- PROBLEM REQUIREMENTS
Beginning at the line containing "Task: Click 'Do", give again every line through the end of the data, unchanged and with both ends included. Drop any pictures.

(Saved data entries)

——

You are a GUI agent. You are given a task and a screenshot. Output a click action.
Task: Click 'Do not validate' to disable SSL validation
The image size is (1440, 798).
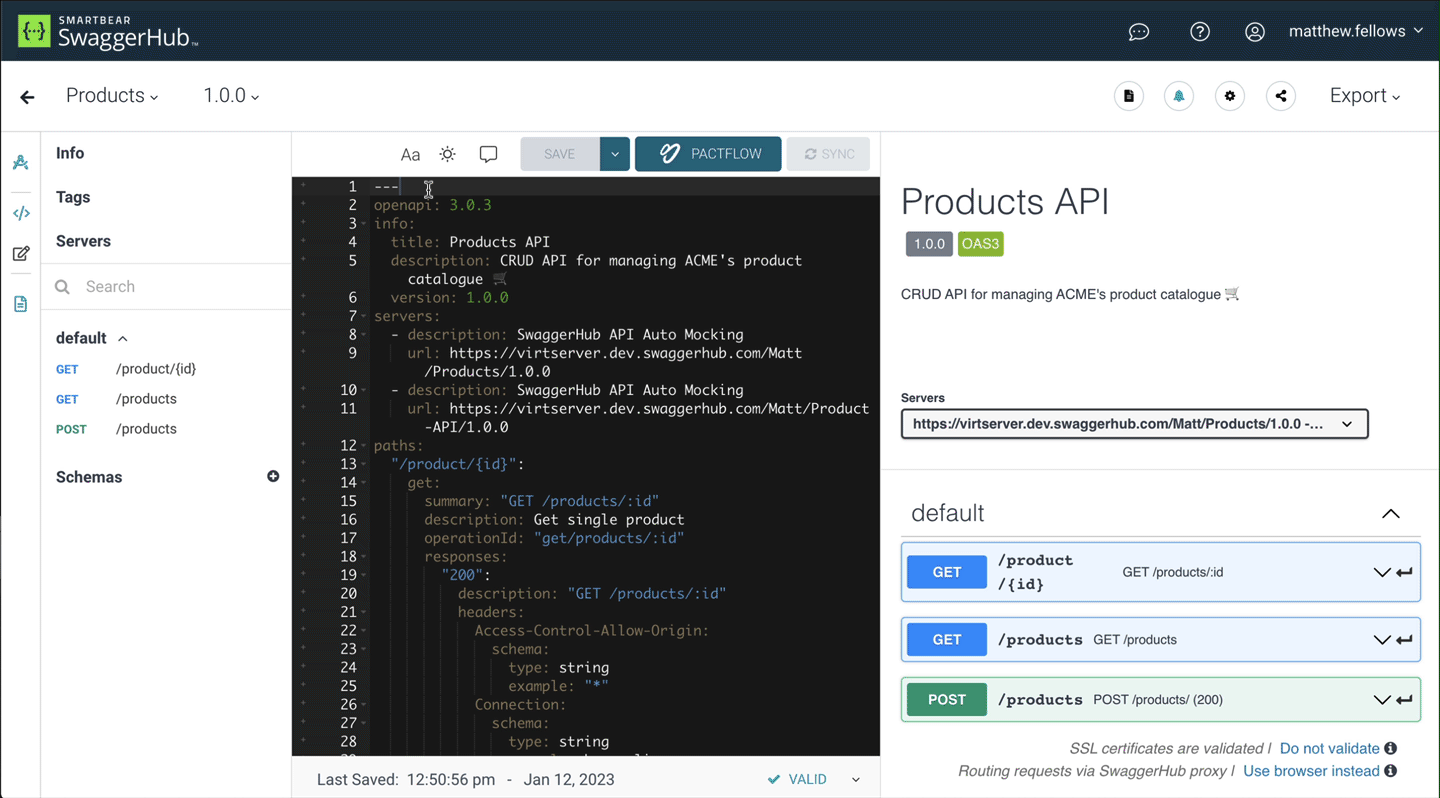pyautogui.click(x=1329, y=748)
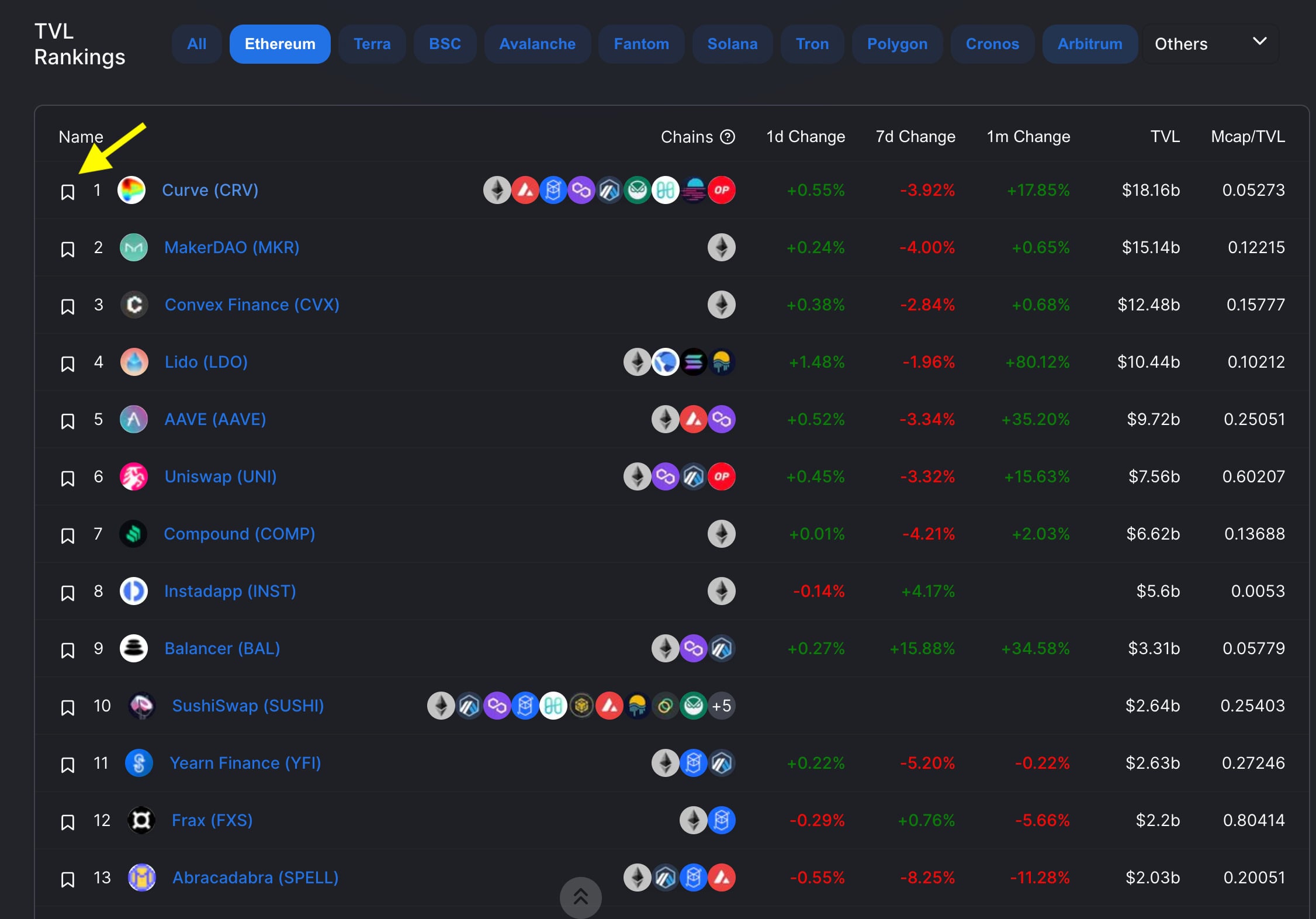The image size is (1316, 919).
Task: Click the Uniswap (UNI) protocol icon
Action: click(x=134, y=476)
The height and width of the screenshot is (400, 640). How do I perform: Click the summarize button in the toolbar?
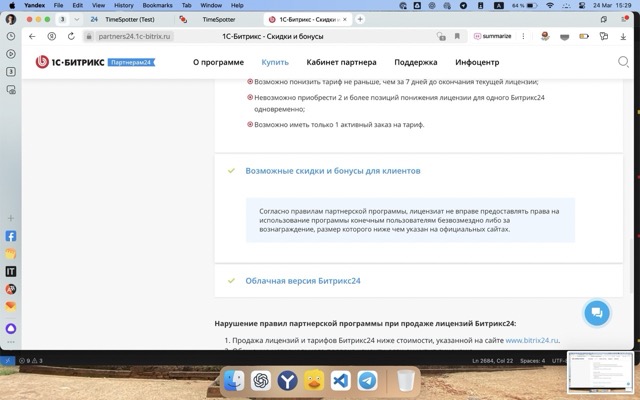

——

- YOUR SOLUTION
Task: Click 'Do not validate' to disable SSL validation
The image size is (1440, 798).
pyautogui.click(x=1329, y=748)
The image size is (1316, 919).
Task: Click the Uniswap (UNI) protocol icon
Action: click(x=134, y=476)
The height and width of the screenshot is (400, 640). How do I perform: Click the summarize button in the toolbar?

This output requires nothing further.